**WORK TO DO**
Print the lines exactly as they stand, starting at the line that contains "Given: Click the checkmark" and ending at the line that contains "click(115, 240)".

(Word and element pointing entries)
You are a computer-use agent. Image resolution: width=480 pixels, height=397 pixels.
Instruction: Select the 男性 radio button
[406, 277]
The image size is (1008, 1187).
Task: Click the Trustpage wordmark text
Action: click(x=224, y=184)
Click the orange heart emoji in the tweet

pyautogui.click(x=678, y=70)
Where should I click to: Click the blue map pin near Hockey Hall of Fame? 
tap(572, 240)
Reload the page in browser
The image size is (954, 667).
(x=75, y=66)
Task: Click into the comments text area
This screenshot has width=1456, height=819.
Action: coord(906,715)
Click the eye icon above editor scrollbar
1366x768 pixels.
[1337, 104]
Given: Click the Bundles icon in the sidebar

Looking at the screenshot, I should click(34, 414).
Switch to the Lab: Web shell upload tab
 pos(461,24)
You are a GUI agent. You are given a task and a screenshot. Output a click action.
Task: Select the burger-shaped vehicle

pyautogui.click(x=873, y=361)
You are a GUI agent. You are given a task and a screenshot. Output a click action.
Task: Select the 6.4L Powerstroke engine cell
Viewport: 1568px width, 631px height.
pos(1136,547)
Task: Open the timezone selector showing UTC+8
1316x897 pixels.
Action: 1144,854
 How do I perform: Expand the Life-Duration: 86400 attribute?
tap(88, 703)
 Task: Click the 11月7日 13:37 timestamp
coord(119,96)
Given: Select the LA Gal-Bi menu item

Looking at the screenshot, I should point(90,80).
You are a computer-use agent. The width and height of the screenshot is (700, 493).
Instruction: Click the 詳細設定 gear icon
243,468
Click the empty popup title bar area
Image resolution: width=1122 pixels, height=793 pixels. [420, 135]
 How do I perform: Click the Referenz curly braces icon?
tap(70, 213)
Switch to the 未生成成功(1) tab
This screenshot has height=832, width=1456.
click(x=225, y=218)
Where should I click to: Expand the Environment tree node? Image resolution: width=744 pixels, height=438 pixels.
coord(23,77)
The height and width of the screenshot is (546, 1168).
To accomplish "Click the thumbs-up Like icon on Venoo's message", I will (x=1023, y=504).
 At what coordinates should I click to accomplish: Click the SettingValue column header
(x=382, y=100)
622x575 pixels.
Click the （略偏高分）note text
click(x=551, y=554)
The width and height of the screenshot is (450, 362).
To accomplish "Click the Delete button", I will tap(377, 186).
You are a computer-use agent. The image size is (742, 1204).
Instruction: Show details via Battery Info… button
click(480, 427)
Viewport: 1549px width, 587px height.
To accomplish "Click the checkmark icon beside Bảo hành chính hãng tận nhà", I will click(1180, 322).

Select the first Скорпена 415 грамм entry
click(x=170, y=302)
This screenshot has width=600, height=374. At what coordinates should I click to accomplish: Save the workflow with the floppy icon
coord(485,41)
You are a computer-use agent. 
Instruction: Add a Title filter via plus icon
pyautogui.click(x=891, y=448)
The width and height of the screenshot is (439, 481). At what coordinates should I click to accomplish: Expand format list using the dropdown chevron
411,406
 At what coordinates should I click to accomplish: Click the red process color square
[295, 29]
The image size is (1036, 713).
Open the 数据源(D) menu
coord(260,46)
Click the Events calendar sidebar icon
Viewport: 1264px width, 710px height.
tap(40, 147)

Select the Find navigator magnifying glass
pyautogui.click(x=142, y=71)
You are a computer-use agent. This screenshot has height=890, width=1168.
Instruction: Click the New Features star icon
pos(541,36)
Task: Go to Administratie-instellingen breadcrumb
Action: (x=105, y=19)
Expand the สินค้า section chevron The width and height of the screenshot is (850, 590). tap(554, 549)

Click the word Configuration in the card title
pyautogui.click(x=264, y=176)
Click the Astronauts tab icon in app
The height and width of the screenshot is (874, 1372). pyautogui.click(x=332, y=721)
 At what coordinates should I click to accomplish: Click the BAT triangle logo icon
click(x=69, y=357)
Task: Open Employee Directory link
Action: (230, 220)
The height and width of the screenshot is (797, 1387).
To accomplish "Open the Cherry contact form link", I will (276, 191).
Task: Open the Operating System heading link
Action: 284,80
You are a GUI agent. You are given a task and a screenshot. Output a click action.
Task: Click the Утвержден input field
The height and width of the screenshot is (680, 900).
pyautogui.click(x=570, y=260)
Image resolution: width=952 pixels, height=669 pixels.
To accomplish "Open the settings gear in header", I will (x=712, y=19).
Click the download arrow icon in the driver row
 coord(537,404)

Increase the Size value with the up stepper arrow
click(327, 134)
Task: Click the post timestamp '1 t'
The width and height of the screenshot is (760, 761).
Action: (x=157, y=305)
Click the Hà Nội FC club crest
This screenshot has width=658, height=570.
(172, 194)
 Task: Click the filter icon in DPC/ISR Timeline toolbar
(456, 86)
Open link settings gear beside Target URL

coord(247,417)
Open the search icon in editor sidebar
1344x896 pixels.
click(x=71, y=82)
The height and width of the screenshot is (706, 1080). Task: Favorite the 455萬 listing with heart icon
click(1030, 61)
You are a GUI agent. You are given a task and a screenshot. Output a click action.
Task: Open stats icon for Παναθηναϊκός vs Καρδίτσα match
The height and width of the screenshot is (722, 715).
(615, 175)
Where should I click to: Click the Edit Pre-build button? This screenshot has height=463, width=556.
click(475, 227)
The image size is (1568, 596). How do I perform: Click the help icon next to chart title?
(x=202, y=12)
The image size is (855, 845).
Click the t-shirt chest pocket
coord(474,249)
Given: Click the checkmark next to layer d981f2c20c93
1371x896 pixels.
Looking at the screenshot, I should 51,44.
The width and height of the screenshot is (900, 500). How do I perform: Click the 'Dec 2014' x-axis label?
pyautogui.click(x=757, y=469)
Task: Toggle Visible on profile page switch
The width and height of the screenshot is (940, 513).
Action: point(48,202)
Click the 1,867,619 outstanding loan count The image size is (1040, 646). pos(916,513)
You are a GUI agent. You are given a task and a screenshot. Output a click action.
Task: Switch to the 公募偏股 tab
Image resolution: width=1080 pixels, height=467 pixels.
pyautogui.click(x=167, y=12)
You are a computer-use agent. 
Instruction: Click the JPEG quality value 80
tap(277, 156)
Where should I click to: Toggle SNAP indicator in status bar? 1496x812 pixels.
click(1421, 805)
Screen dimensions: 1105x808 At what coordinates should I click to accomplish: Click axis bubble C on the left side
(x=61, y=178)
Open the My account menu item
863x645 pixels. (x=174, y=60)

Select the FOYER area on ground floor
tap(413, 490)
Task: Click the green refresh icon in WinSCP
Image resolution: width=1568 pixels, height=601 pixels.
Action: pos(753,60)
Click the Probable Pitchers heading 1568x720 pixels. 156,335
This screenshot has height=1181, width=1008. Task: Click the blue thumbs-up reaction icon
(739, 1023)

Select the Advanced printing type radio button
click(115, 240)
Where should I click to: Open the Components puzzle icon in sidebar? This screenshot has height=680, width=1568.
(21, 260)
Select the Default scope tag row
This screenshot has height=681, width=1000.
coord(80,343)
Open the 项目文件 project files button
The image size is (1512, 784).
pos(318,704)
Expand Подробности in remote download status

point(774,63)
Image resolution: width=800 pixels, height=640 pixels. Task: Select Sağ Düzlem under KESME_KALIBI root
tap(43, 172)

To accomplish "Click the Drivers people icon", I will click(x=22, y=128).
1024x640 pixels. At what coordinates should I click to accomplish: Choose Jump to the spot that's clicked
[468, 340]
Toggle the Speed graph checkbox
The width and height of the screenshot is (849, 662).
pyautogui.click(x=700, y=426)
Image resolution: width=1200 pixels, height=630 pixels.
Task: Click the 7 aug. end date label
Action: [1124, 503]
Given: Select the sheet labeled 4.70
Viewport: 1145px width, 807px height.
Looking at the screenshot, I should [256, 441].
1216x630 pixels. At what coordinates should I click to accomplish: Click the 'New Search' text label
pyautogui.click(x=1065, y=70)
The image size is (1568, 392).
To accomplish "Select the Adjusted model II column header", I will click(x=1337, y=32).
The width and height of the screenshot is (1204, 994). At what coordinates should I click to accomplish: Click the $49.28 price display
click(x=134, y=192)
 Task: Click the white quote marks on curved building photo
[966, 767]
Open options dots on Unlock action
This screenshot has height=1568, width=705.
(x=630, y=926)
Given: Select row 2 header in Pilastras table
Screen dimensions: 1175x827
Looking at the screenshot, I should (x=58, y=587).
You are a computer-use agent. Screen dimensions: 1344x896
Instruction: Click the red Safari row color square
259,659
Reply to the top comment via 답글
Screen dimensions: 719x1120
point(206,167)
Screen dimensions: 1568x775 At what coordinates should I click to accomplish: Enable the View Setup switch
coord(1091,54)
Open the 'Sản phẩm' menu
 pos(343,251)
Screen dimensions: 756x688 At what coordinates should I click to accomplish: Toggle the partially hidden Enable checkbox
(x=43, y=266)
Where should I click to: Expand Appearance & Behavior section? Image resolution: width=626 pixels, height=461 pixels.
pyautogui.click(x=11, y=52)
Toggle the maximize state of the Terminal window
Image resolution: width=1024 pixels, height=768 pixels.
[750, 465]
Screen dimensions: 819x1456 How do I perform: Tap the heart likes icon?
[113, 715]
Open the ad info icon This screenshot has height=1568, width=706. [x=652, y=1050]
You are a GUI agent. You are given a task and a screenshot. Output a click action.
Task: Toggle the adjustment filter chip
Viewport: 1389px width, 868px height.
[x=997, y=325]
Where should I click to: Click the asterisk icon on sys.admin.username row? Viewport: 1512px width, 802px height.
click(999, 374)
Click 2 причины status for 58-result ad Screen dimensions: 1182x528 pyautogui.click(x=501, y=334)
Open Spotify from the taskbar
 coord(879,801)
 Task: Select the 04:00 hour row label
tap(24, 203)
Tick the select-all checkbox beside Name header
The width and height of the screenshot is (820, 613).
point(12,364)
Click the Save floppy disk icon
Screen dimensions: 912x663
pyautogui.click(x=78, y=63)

**FINISHED TASK**
Given: Click the checkmark next to layer d981f2c20c93
1371x896 pixels.
Looking at the screenshot, I should 51,44.
The width and height of the screenshot is (900, 500). How do I perform: Click the 'Dec 2014' x-axis label?
pyautogui.click(x=757, y=469)
Task: Toggle Visible on profile page switch
The width and height of the screenshot is (940, 513).
Action: point(48,202)
Click the 1,867,619 outstanding loan count The image size is (1040, 646). pos(916,513)
You are a GUI agent. You are given a task and a screenshot. Output a click action.
Task: Switch to the 公募偏股 tab
Image resolution: width=1080 pixels, height=467 pixels.
pyautogui.click(x=167, y=12)
You are a computer-use agent. 
Instruction: Click the JPEG quality value 80
tap(277, 156)
Where should I click to: Toggle SNAP indicator in status bar? 1496x812 pixels.
click(1421, 805)
Screen dimensions: 1105x808 At what coordinates should I click to accomplish: Click axis bubble C on the left side
(x=61, y=178)
Open the My account menu item
863x645 pixels. (x=174, y=60)

Select the FOYER area on ground floor
tap(413, 490)
Task: Click the green refresh icon in WinSCP
Image resolution: width=1568 pixels, height=601 pixels.
Action: pos(753,60)
Click the Probable Pitchers heading 1568x720 pixels. 156,335
This screenshot has height=1181, width=1008. Task: Click the blue thumbs-up reaction icon
(739, 1023)

Select the Advanced printing type radio button
click(115, 240)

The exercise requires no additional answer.